Information shown:
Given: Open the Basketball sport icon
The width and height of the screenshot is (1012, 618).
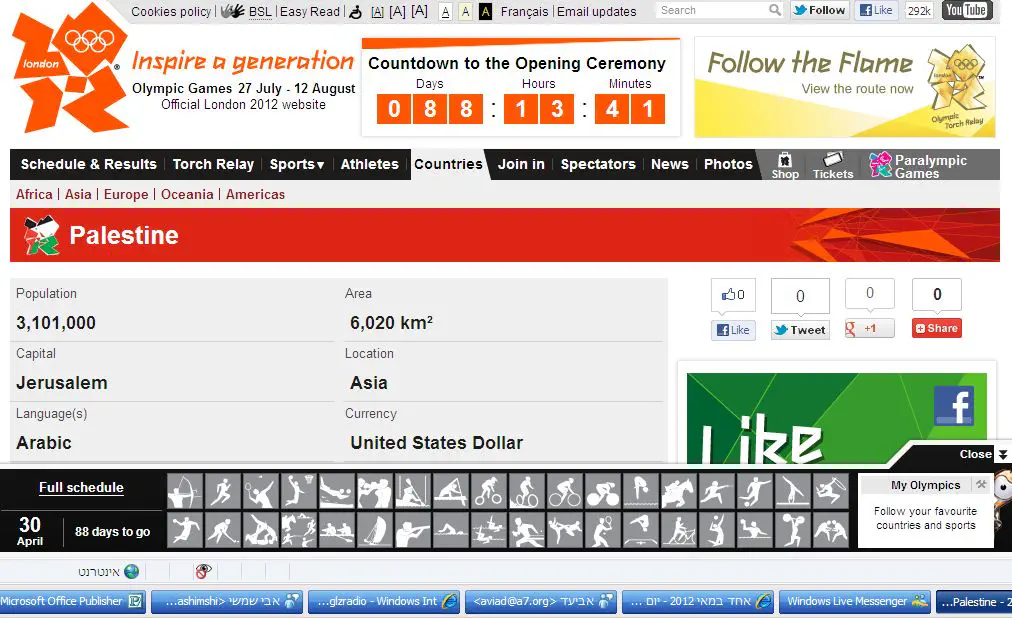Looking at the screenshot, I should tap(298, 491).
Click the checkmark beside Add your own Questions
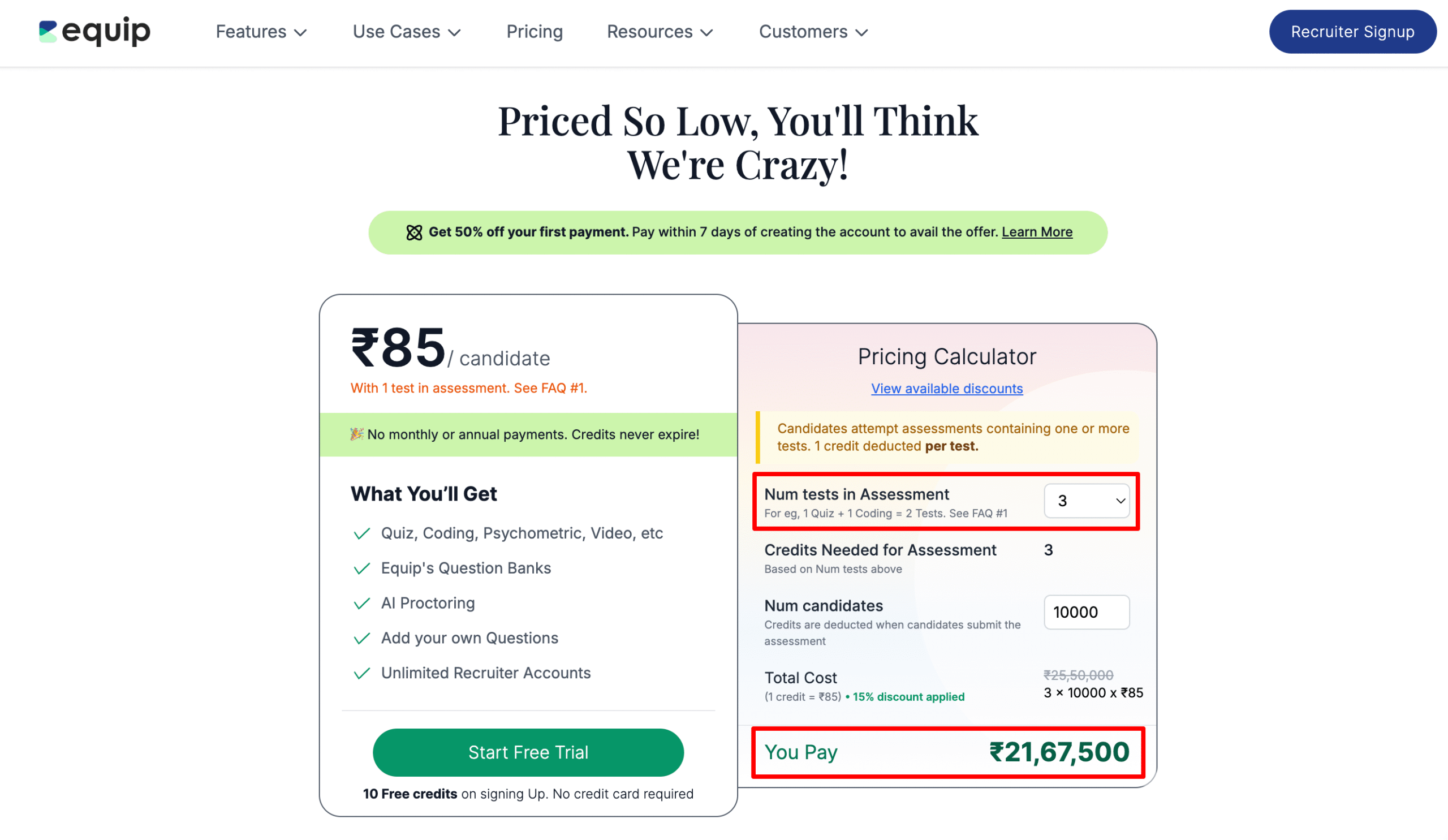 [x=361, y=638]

---

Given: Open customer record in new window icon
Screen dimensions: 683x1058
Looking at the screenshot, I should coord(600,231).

Required work:
Every line of the records above where the string "Open" is found should be copied.

Task response:
Given: Open the Basketball sport icon
Given: Open customer record in new window icon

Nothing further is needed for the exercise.